The term “Bar Mitzvah”(literally means “son of the mitzvah,” or one who is obligated in mitzvah observance) refers to two things: As soon as a Jewish boy turns 13 years old he automatically becomes a “Bar Mitzvah”, and is recognized by Jewish tradition as having the same moral and ethical responsibilities for his decisions and actions as a full grown man. However, the term “Bar Mitzvah” also refers to the religious ceremony (and party) that generally follows soon afterwards.
The Kabbalah teaches that until age 13 for boys (and 12 for girls), we are primarily conscious of our body and its needs and are preoccupied with the demands and appetites of our physical nature. Around this age in life, another voice begins to be heard – the voice of our soul. We begin to seek meaning, fulfillment, connection, inspiration, the demands and appetites of our spiritual inner self.
Now, together with an expanded consciousness comes free will, the ability to make real choices in a multi-layered world, because we ourselves are now multi-layered. Do we choose to live superficially, according to the dictates of our physical desires, or do we make choices in line with a higher spiritual awareness? According to Judaism, the goal is to choose the latter and the mitzvot are the way to do just that.
What Does it it Entail?
While a special religious service or ceremony is not required for a boy to become a Bar Mitzvah, over the centuries a greater and greater emphasis has been placed on the ceremony as a rite of passage of sorts. While the exact role he plays in the service will vary between the different Jewish movements and synagogues it usually involves some or all of the following elements:
When the Torah is publicly read in the synagogue (on Shabbat, Monday and Thursday mornings, holidays and fast days), congregants are called up for an aliyah: the honor of reciting one of the blessings over the Torah. Aliyah means “ascent,” referring both to the physical ascent onto the platform where the Torah is read and to the spiritual elevation experienced at that time. Traditionally, a boy is honored with an aliyah on the first “Torah-reading-day” that follows his thirteenth birthday. Some wait for the first Shabbat that follows the Bar Mitzvah.
Reading the Torah or Haftarah Portion
In some communities it is customary for the Bar Mitzvah boy to chant the Torah reading, or at least one section of it. Others have the custom of honoring the Bar Mitzvah boy with the final aliyah, known as “Maftir,” after which he chants the haftarah–the reading from the prophets which follows the Shabbat Torah reading.
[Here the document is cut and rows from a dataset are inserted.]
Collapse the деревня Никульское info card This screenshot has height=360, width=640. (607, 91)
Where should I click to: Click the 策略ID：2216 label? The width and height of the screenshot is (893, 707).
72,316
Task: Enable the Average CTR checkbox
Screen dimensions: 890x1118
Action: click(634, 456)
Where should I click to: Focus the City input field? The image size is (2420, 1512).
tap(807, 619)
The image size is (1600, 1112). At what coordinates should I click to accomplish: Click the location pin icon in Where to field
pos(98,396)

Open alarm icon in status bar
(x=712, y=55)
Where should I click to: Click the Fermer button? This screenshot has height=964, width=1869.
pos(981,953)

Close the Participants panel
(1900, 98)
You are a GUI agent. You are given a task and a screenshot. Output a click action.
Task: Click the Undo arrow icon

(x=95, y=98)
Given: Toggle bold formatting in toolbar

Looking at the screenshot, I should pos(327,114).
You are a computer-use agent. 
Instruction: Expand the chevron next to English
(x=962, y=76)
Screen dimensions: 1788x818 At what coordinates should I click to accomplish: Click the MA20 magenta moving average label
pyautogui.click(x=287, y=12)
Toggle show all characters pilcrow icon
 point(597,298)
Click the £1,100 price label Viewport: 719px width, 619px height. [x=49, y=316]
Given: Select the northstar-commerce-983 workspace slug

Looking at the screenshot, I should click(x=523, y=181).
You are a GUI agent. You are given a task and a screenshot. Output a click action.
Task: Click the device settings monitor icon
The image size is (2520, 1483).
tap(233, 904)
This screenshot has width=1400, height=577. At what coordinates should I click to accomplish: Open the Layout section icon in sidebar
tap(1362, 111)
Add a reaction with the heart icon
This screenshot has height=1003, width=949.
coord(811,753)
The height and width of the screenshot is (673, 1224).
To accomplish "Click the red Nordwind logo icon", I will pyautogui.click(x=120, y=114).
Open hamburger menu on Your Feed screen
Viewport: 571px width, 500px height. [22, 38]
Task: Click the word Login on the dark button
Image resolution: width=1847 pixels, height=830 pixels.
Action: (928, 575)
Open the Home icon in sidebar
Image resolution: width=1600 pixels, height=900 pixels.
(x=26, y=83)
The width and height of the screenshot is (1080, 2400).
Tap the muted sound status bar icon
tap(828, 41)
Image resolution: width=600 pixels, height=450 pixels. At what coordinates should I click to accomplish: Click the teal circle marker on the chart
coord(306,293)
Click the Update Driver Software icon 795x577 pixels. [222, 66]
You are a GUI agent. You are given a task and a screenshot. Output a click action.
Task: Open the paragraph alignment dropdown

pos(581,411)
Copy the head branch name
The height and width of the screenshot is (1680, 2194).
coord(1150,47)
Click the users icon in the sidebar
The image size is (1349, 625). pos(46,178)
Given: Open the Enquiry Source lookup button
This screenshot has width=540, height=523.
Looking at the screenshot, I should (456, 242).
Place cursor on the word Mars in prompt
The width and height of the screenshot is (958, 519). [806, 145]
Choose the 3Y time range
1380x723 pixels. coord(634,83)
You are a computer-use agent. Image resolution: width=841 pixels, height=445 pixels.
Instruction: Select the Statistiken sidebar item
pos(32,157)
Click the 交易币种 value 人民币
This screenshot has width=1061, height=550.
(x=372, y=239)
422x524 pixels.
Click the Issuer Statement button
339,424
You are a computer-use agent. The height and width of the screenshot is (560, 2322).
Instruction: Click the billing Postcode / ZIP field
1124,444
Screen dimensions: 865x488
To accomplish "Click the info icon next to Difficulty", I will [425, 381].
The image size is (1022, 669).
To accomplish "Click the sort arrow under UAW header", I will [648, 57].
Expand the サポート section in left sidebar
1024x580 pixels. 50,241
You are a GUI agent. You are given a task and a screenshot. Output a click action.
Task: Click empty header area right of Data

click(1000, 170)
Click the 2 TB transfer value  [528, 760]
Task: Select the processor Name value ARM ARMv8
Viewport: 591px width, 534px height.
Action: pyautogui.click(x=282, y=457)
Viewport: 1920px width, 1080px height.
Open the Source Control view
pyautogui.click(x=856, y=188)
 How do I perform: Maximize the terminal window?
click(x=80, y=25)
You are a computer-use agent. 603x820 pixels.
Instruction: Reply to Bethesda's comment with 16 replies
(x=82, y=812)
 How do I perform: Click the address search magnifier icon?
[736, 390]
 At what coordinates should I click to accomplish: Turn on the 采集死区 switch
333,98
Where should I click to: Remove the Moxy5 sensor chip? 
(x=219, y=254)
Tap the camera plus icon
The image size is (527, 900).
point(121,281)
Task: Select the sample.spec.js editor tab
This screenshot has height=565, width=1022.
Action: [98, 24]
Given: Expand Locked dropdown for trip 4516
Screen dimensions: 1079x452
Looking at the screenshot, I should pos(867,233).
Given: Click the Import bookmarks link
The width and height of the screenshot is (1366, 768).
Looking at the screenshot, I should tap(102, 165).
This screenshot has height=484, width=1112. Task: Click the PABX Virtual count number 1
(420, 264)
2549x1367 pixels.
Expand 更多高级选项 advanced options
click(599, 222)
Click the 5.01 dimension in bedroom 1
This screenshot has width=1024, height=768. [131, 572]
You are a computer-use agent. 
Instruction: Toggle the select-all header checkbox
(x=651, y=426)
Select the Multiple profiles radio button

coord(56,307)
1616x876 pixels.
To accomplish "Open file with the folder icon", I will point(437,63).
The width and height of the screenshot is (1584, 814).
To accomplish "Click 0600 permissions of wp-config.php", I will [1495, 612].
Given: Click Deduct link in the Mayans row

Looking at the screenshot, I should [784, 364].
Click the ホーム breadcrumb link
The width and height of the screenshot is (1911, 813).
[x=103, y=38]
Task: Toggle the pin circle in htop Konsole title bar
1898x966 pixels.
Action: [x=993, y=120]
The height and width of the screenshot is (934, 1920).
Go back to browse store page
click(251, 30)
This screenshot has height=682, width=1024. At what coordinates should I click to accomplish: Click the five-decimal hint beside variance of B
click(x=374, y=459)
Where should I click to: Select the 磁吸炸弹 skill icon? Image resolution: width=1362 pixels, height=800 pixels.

However many are of the opinion that this custom has no source, and is therefore not a requirement for the Bar Mitzvah ceremony, rather he should spend time studying the fundamentals of Judaism.
The Mitzvah of Tefillin
Tefillin are black leather boxes containing parchments inscribed with the Shema and other Biblical passages. The Torah commands adult Jewish men to bind the tefillin onto the head and upper arm with leather straps in fulfillment of the verse, “You shall bind them as a sign upon your hand, and they should be for a reminder between your eyes” (Deuteronomy 6:8).
Although young boys are trained to keep all the mitzvahs even before their Bar Mitzvah, tefillin are the exception. A boy does not put on tefillin until he approaches the age of thirteen. For this reason, more than any other practice, tefillin have always served as a symbol of the transition from Jewish childhood to adulthood.
Today, while many Bar Mitzvah celebrations take place directly after the synagogue ceremony and include a festive meal followed by music (if it is not Shabbat) and dancing, for others it’s a lavish party with the same sorts of celebratory elements as those that accompany other major life-cycle events, like a wedding. Interestingly, according to some, the first documented Bar Mitzvah celebration is even referred to in the Torah: “And the child [Isaac] grew and was weaned, and Abraham made a great feast on the day that Isaac was weaned” (Genesis 21:8). According to one opinion expressed in the Midrash, this was the day that Isaac turned thirteen; the day when he was “weaned” from his childish nature, and assumed the responsibilities of a Jewish adult. In Jewish literature, this verse is often used as a source for the celebration made in honor of a boy’s acceptance of the mitzvot at age thirteen.
Bar Mitzvah Gifts
Gifts are commonly given to a Bar Mitzvah, usually after the ceremony, at the party or meal. While any present appropriate for a 13-year old can be given, traditional gifts for the Bar Mitzvah boy include Jewish books, various Judaica items, gift certificates, or money.